Alluring wild camping spot on the low promontory in the Golfo del Cofano
In the end we carried on, but I have made a mental note of the location if we come this way again. Back through Purgatorio, the name of the village never fails to amuse, then east. following signs for the motorway to Palermo. The mountains here are covered in quarries. Living in Buxton we know about quarries. Our home town tries to promote itself as a spa and trade on its annual opera festival, but really mineral extraction is its speciality. So, at least far as Google Earth is concerned, Buxton's most notable feature is the series of humongous holes that circle the town. Italian quarries are quite different. They seem to extract the stone in huge rectangular blocks as if they were sole contractors to Ramses II. The effect on the landscape is remarkable, as if an enthusiast for George Braque had decided to reverse engineer his early cubist work back into the landscape.

Cubist quarries
The traffic on the motorway was light. We began to congratulate ourselves on our decision to travel on a Sunday at lunchtime. What better time to traverse the outskirts of Palermo than at the weekend (no HGVs). and no psychotic hatchback drivers (all dutifully visiting Mamma for Sunday lunch). We have a talent as we travel for developing theories which are plausible and elegant, but prove, when put to the test, to be entirely ill-founded. Today was no exception.

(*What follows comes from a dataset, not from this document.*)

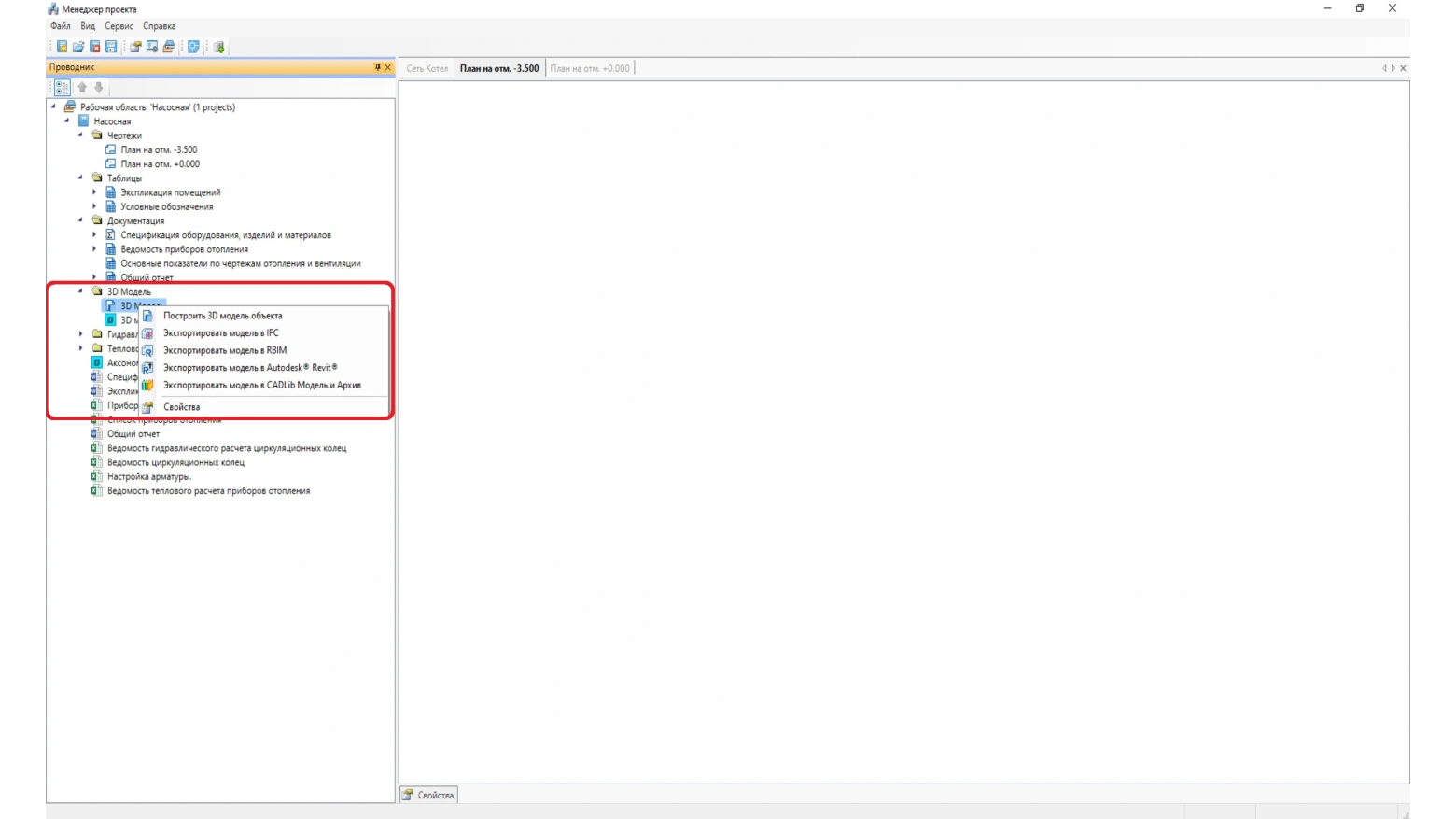Select Экспортировать модель в IFC
This screenshot has height=819, width=1456.
pos(220,333)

We had reason to be apprehensive. The ACSI handbook warns that access to Camping Degli Ulivi is difficult for larger motorhomes. A quick reccie on Streetview revealed narrow streets packed with badly parked cars. Furthermore, a couple we camped next to at Marsala had stayed at Degli Ulivi last week. They muttered darkly regarding the incomprehensible one-way system. In reality the experience proved much worse than even these dire predictions had promised. All of the foregoing challenges proved true, but augmented by the complete failure of our Sunday lunch-time traffic lull theory. The reason why traffic was light on the motorway is that everyone in the region was attempting to squeeze through the narrow streets of Sfrerracavallo to reach the Sunday flea-market and fish restaurants that line the town's quaint harbour. We only discovered this later when we took a stroll

Where has all the traffic gone?
Miraculously we arrive at the campsite unscathed; how I managed this I have no idea, as I had snuggled through gaps in traffic that at first glance looked narrower than Maisy's ample girth. It was a warm afternoon. Gill got the chairs out and relaxed outside. It was some time before I joined her, preferring to find a shadowy corner in the cab where I could suck my thumb, and rock back and forth in a quasi-catatonic state, muttering, "Fiat Panda, Fiat Panda," quietly in an automatic monotone.

Following a couple of hours of mental breakdown I had recovered sufficiently to risk a short walk. Here's the thing, Italy can change in a trice from being infuriating to utterly charming. The seafood spaghetterias around the small fishing port were crowded, mainly with families enjoying an extended Sunday lunch. On the quayside a flea-market had been set up. Couples wandered through it, pausing to peruse the trash on offer, but stopping momentarily for a kiss. In among them kids darted about; I paused to admire a small boy's ball skills. He may have only been ten years old, but his dribbling skills could have bewildered any of Roy Hodgeson's possible defensive line-ups. It was all very convivial and lovely. 

Sunday market at Sfrerracavallo

Lunch by the harbour

Pop-up retail from the Ape

Me, watching people watching people

The glass had been removed from the parapet, we only saw one person fall through...

The fish quay philosopher

pretty boats

pretty harbour
There were some intriguing aspects to the scene. Who was the mysterious elderly man in the dark overcoat who prowled the market shadowed by his minder? People gave him a wide berth, and he spoke to no-one, other than to admonish a group of adolescents whose horse-play had become tad raucous for his liking. It seems to me that in Sicily there is always some underlying, unspoken edge; as visitors we might sense it, but never fully comprehend what is going on.

Who were the mystery men, should we even enquire?